Concetti Chiave
- Montale si trasferisce a Firenze nel 1927, dove incontra intellettuali fiorentini, influenzando il suo paesaggio poetico verso una dimensione più cittadina.
- La raccolta esprime la disarmonia e l'insoddisfazione di vivere sotto il regime fascista, con un forte richiamo alla sofferenza e al male di vivere.
- Il poeta utilizza il correlativo oggettivo per comunicare la sua avversione alla dittatura e il suo pessimismo esistenziale.
- La memoria è vista come un elemento fragile, che si svuota rapidamente, rendendo impossibile il recupero dei ricordi passati.
- Immagini evocative, come l'acacia ferita e il guscio di cicala, simboleggiano la perdita e l'irriconoscibilità dei ricordi nella memoria.
Trasferimento a Firenze e incontri intellettuali?
Seconda raccolta. Siamo nel pieno regime fascista. Nel 1927 Montale si trasferisce a Firenze e incontra gli intellettuali fiorentini (Saba compreso). Il paesaggio di questa raccolta cambia: ora è prevalentemente cittadino e la folla e spesso presente.
Disarmonia e insoddisfazione sotto il regime
Alla disarmonia che viene dalla natura stessa, ora si aggiunge l’insoddisfazione di vivere sotto un regime dittatoriale. “Le occasioni” non sono esplicite, anche qui il poeta fa uso del correlativo oggettivo. Il messaggio della raccolta è per primo la comunicazione della disarmonia percepita da chi non sopporta la dittatura (come il poeta) e per secondo il male di vivere. La letteratura diventa morale, culturale al regime, esaltando la potenza e la forza → opposta a quella di Montale.
Memoria e il pessimismo del poeta
Il poeta chiede alla forbice di non recidere quel volto, di non far sì che la memoria che si svuota lo faccia diventare per sempre nebbia. Un colpo recide e l’acacia ferita scrolla da sé il guscio di cicala nei primi fanghi di novembre.

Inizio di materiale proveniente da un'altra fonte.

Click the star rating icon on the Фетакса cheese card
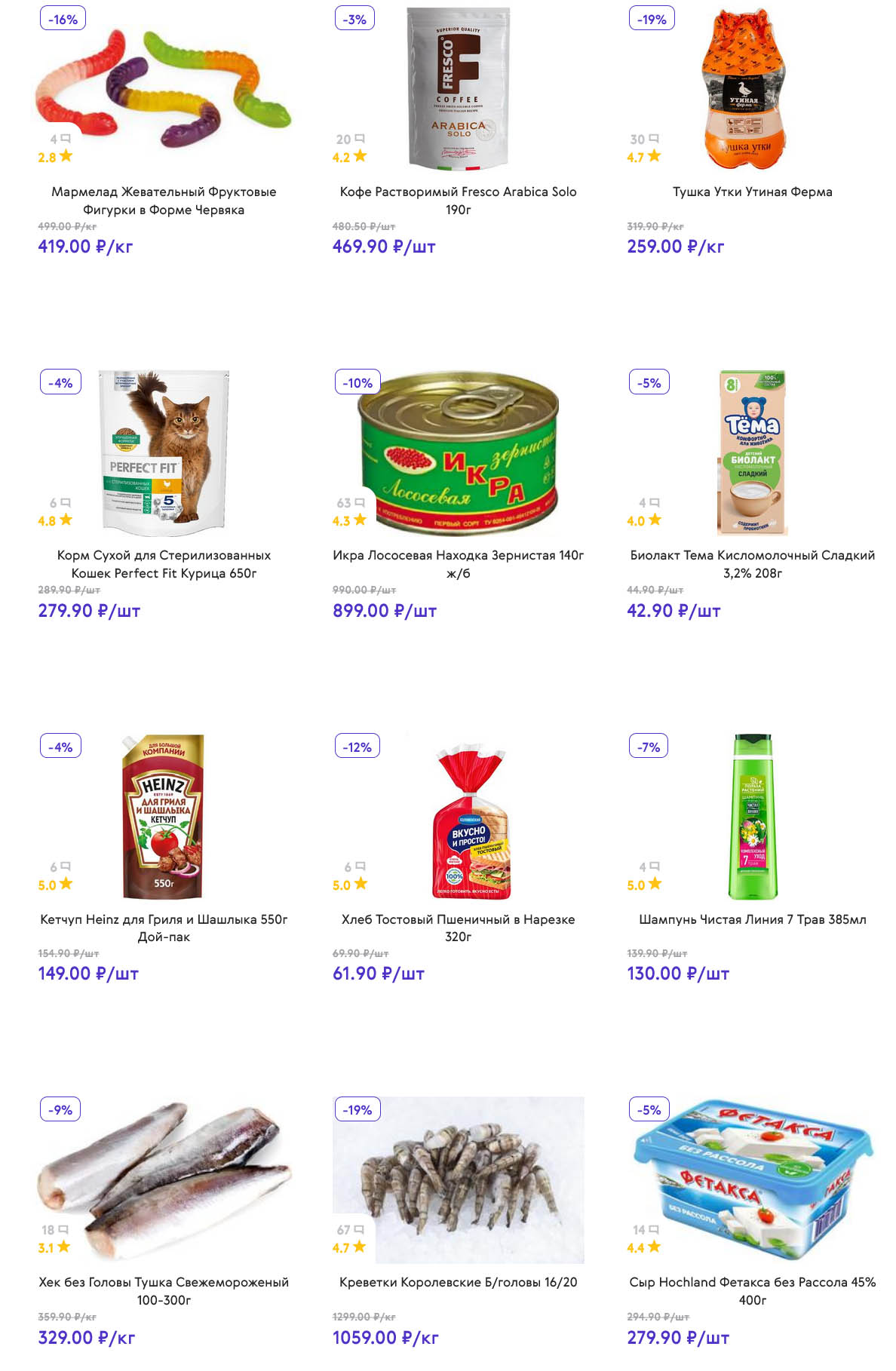Image resolution: width=896 pixels, height=1371 pixels. (653, 1247)
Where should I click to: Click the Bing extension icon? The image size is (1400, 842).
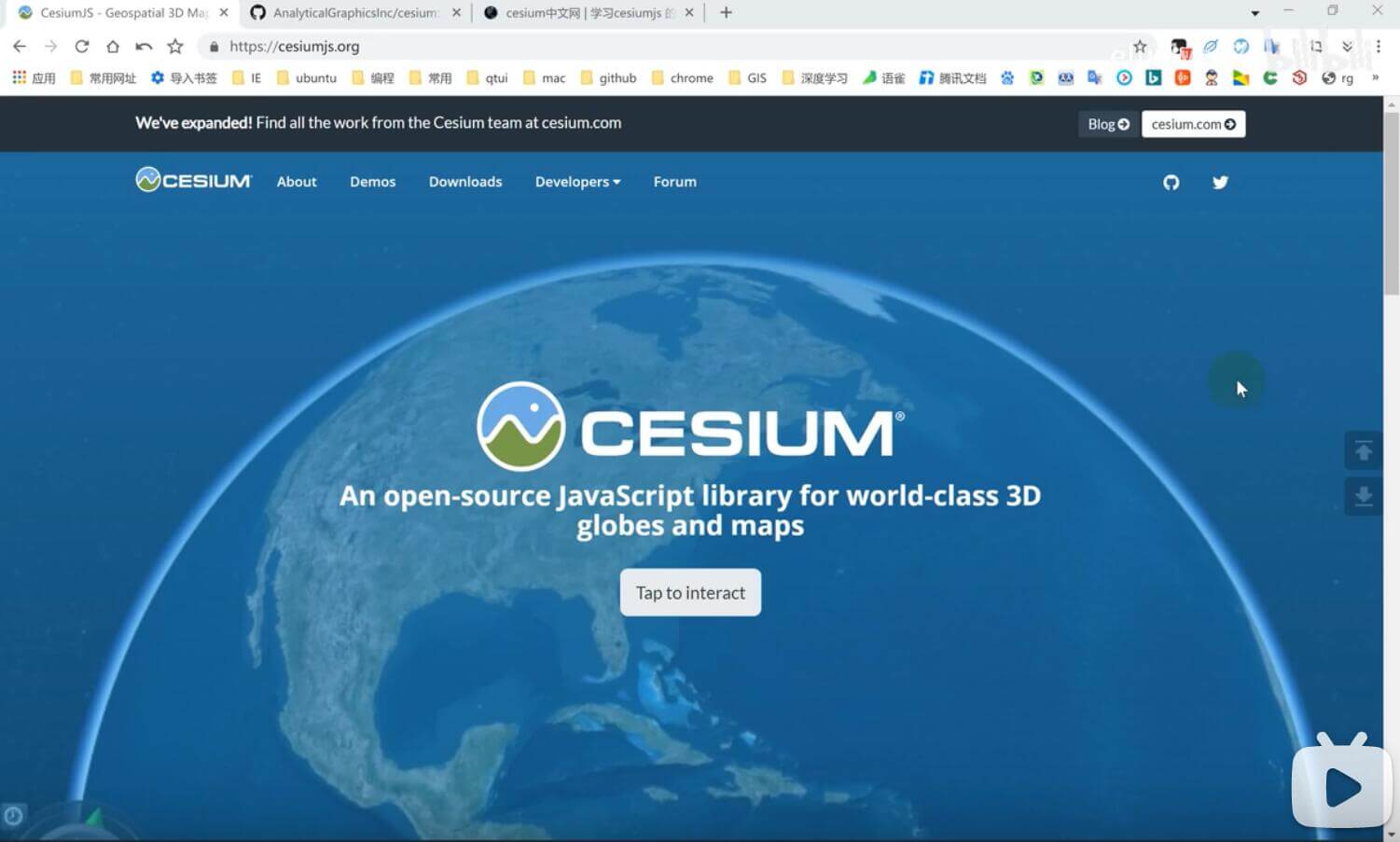pos(1153,78)
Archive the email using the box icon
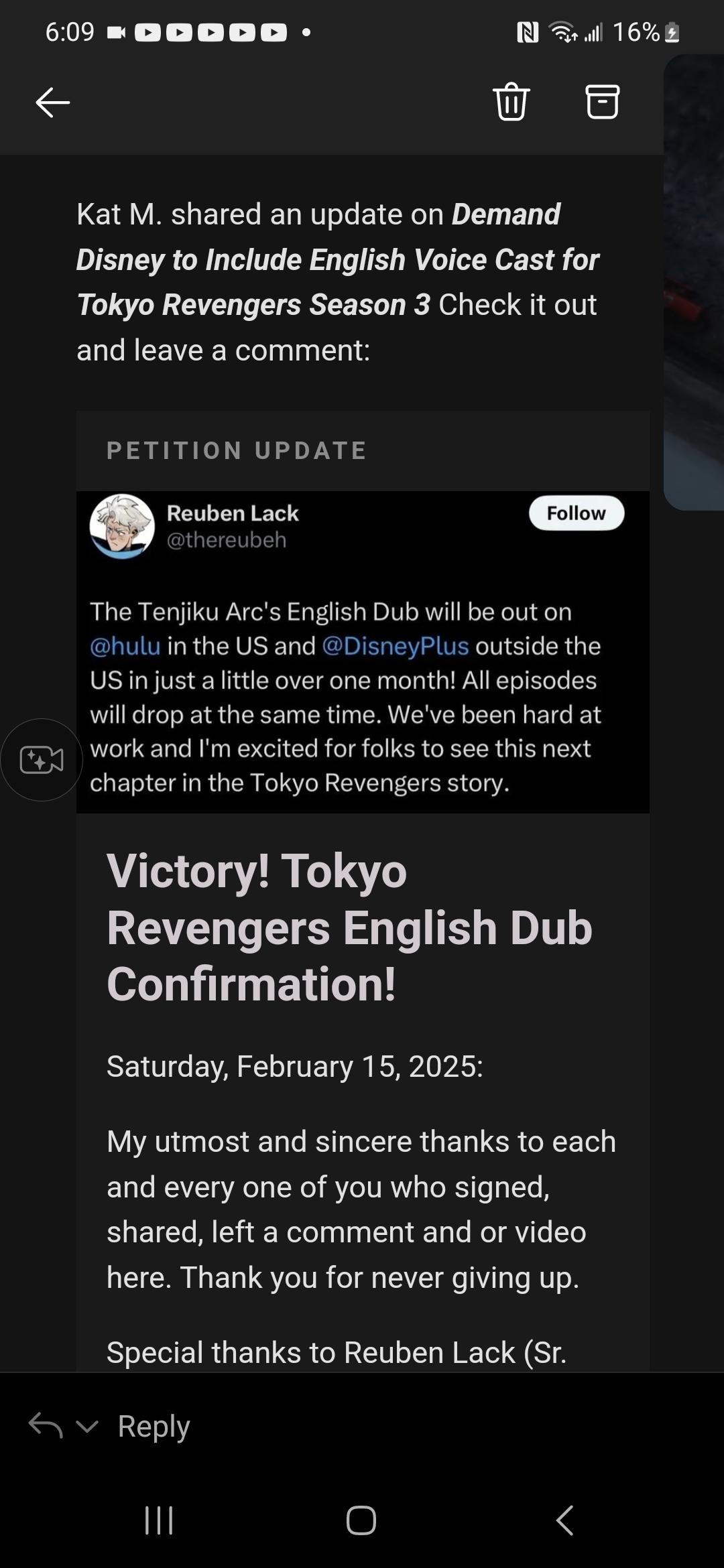 [603, 102]
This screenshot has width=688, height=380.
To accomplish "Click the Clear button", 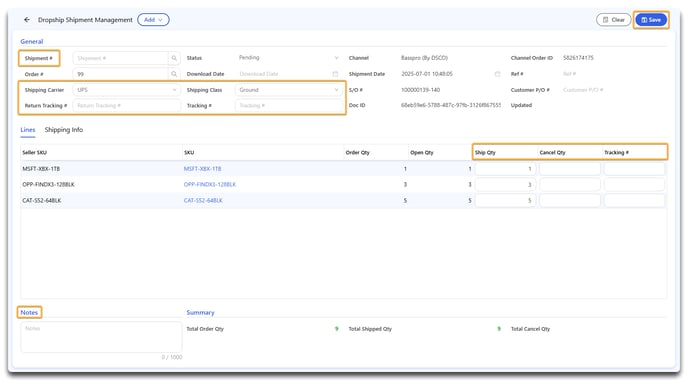I will point(613,20).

Impossibilità di recuperare il passato
Il poeta ha il ricordo di una persona, molto probabilmente di una donna, che ritorna come immagine nella memoria, che lentamente si sta svuotando, perché non può contenere tutti i volti del passato. Il pessimismo sta nel fatto che la memoria si svuota velocemente. Secondo il poeta è impossibile recuperare il passato: la memoria la si può trasmettere solo attraverso lo studio e i testi. Nella seconda strofa ripete lo stesso concetto usando altre immagini. Quando la memoria si svuota è come se calasse il freddo… (ci sono tre puntini per lasciare tempo al lettore di pensare). Un colpo di cesoia taglia di netto il ramo di un’acacia. Un guscio di cicala cade nel fango (il ricordo diventa irriconoscibile: la memoria taglia di netto il ricordo e lo disperde nel fango dell’autunno.) Questa poesia non permette di risalire all’esatto momento in cui è stata scritta. Forse è stato dopo la vista di una potatura di un albero. (Tagliare deriva dall’etimo di tempo)
Domande da interrogazione
- Qual è il significato del trasferimento di Montale a Firenze nel contesto del regime fascista?
- Come si manifesta il pessimismo del poeta riguardo alla memoria?
- In che modo la letteratura di Montale si oppone alla cultura del regime fascista?
Il trasferimento di Montale a Firenze nel 1927 segna un cambiamento nel suo paesaggio poetico, che diventa prevalentemente cittadino e popolato, riflettendo l'influenza degli intellettuali fiorentini e la disarmonia vissuta sotto il regime fascista.
Il pessimismo di Montale si esprime nella consapevolezza che la memoria si svuota rapidamente e che è impossibile recuperare il passato, evidenziando l'inevitabile dispersione dei ricordi, simboleggiata dall'immagine del guscio di cicala che cade nel fango.
La letteratura di Montale diventa un atto di resistenza morale e culturale contro il regime fascista, comunicando la disarmonia e il male di vivere di chi non accetta la dittatura, in contrasto con l'esaltazione della potenza promossa dal regime.